_What you will do:_ Below are some records. Set down exactly the line holding "You are a computer-use agent." and every later line through the end, omitting the pictures.
[[ Working data open ]]
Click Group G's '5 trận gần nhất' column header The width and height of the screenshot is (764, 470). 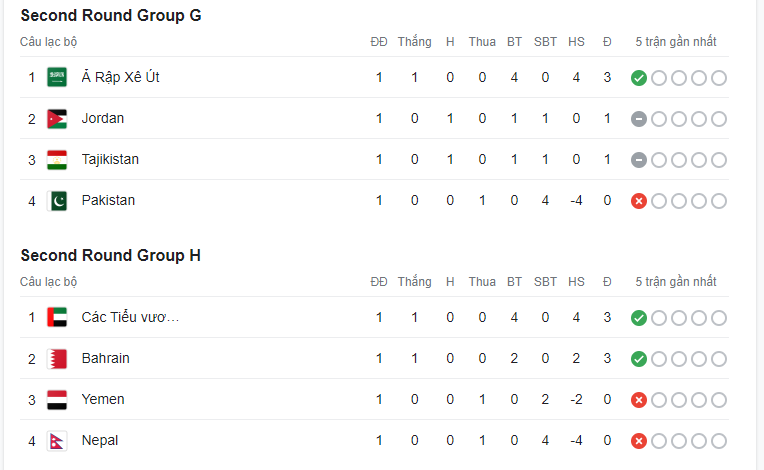pos(676,42)
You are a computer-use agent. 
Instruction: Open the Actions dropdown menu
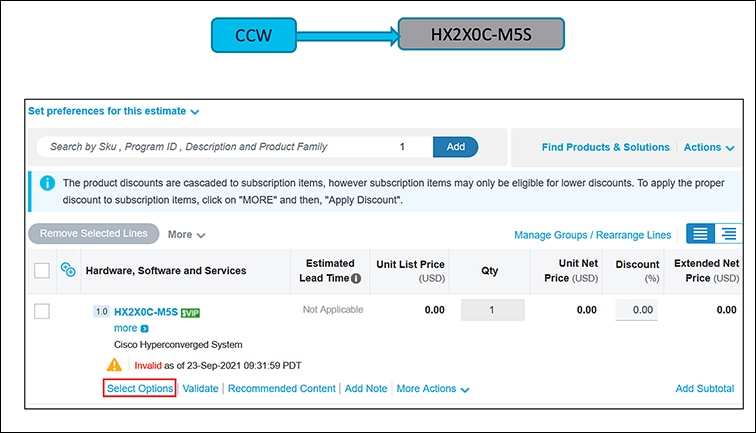tap(709, 147)
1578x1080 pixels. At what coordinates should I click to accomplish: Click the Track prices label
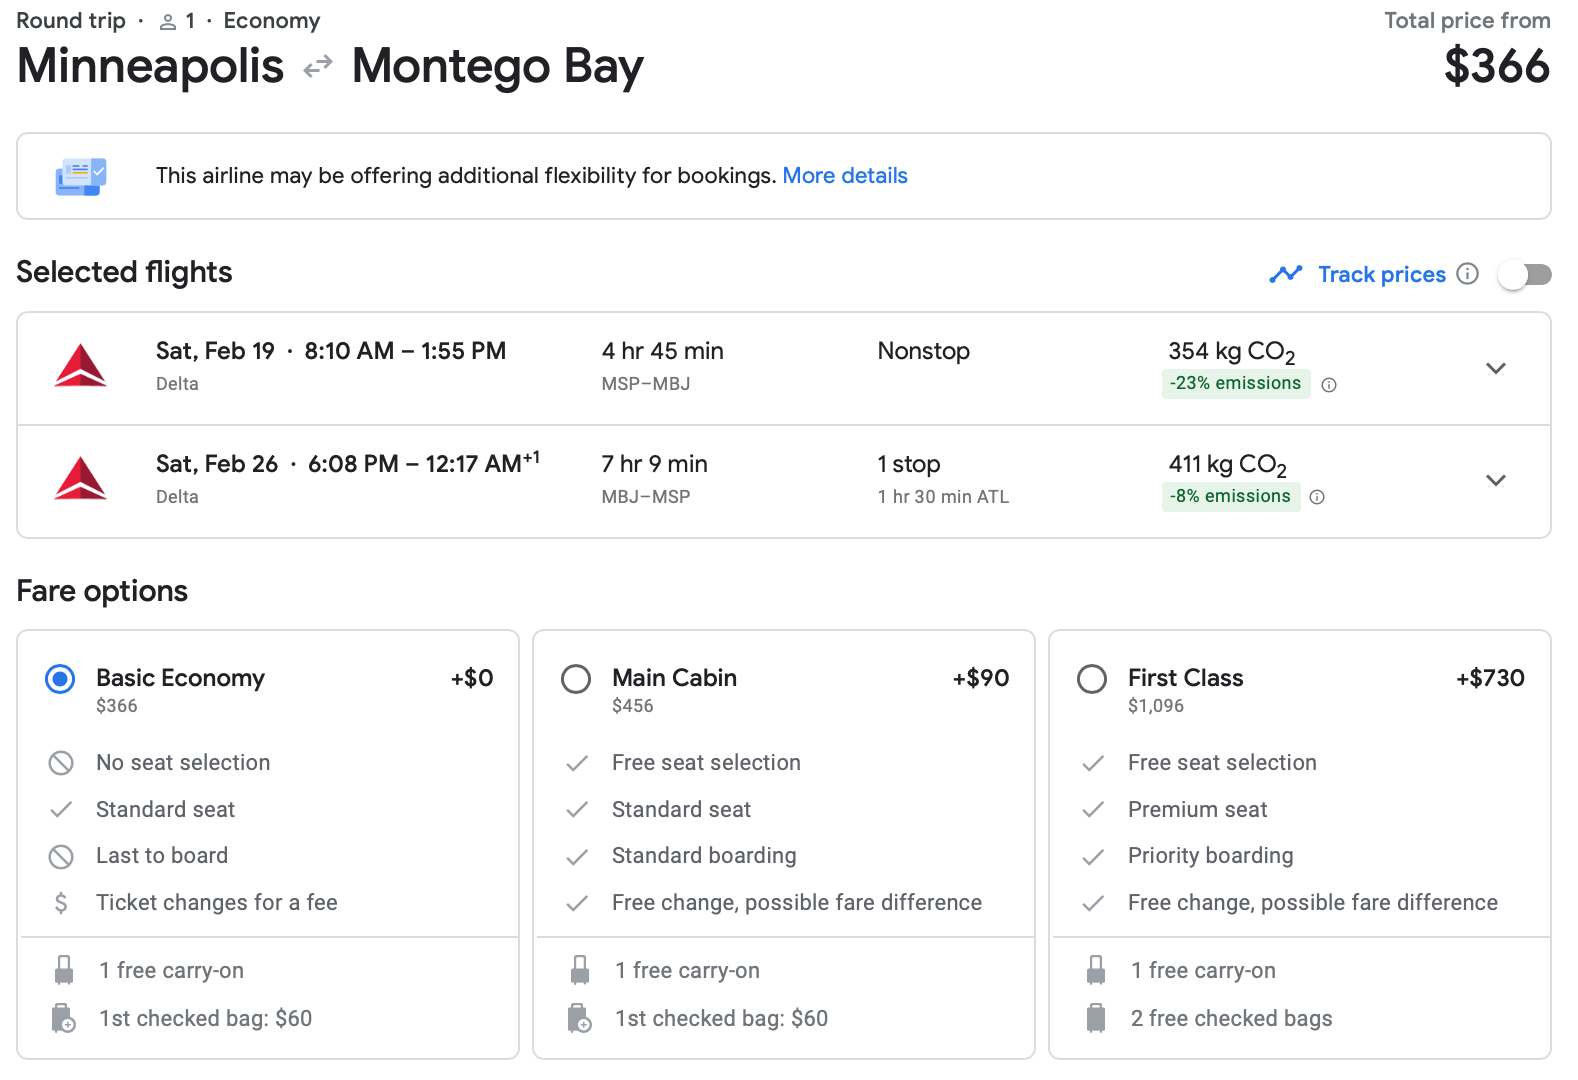point(1381,274)
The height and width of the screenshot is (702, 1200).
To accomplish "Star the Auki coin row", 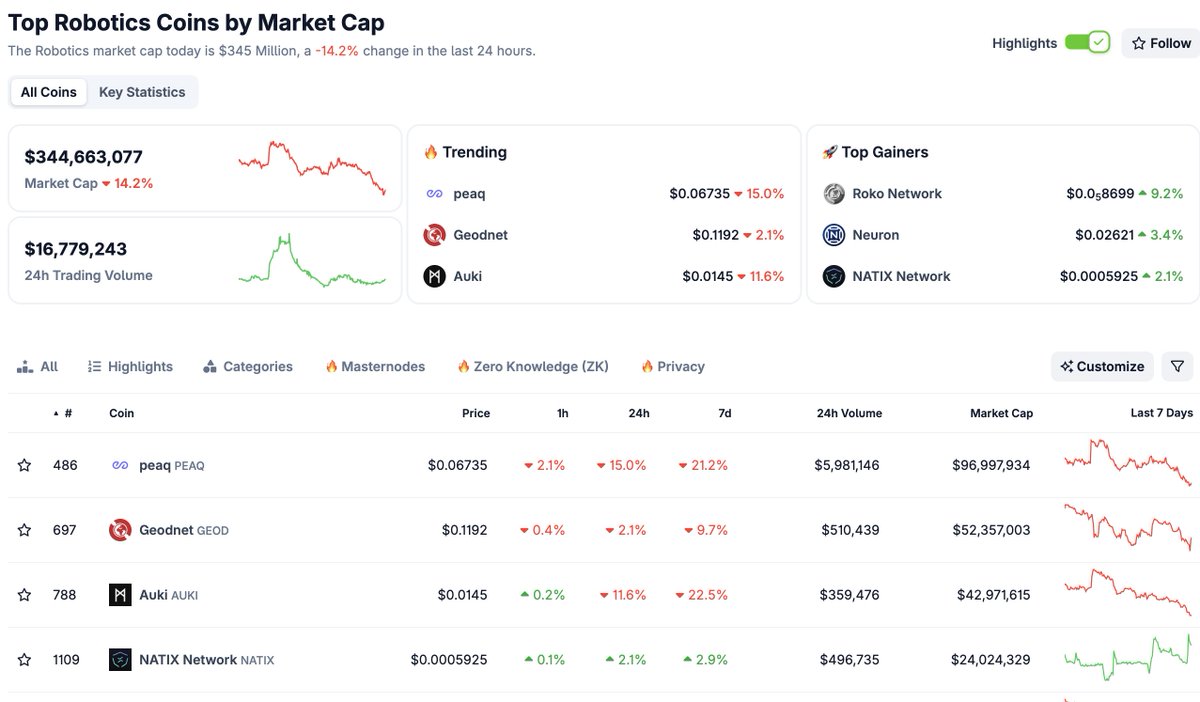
[[ Working data closed ]]
_Exercise solution:_
You are a computer-use agent. 
Instruction: Open the Actions dropdown menu
tap(709, 147)
1578x1080 pixels. At what coordinates should I click to accomplish: Click the Track prices label
point(1381,274)
The height and width of the screenshot is (702, 1200).
To accomplish "Star the Auki coin row", 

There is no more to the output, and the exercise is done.